Exercise:
Begin with the line holding "Open the Google apps grid launcher" and end with the last line of the records below. Set down exactly those lines and leave out every picture.
***** Records to use *****
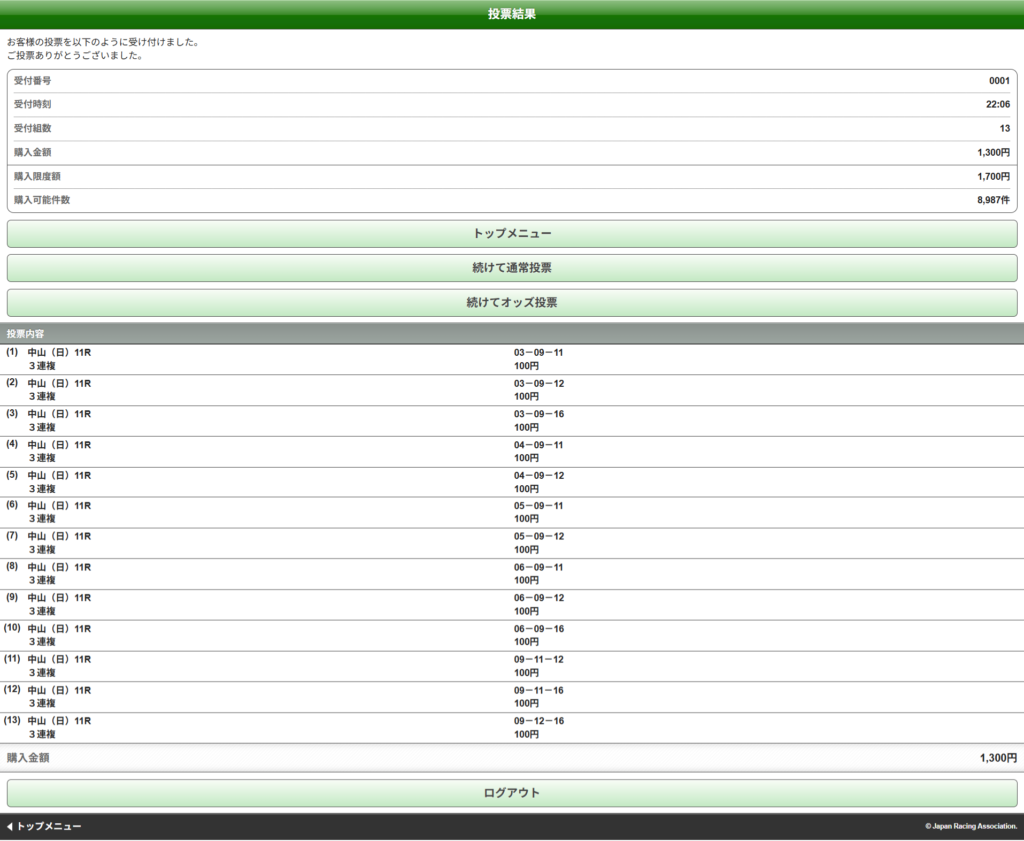This screenshot has height=841, width=1024.
Task: Click the left arrow icon in footer
Action: (x=10, y=827)
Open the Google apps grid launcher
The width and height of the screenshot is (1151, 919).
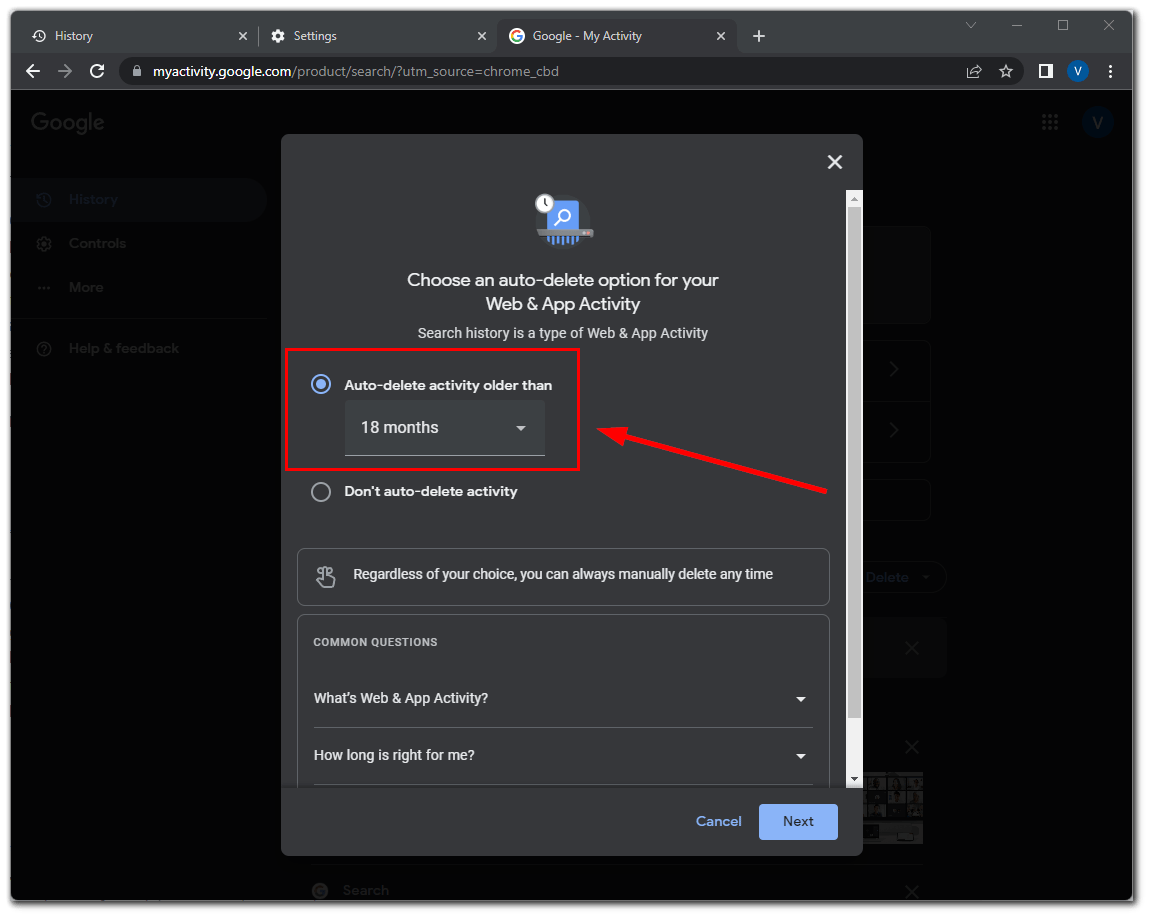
*****
Written reply:
Open the Google apps grid launcher
The width and height of the screenshot is (1151, 919).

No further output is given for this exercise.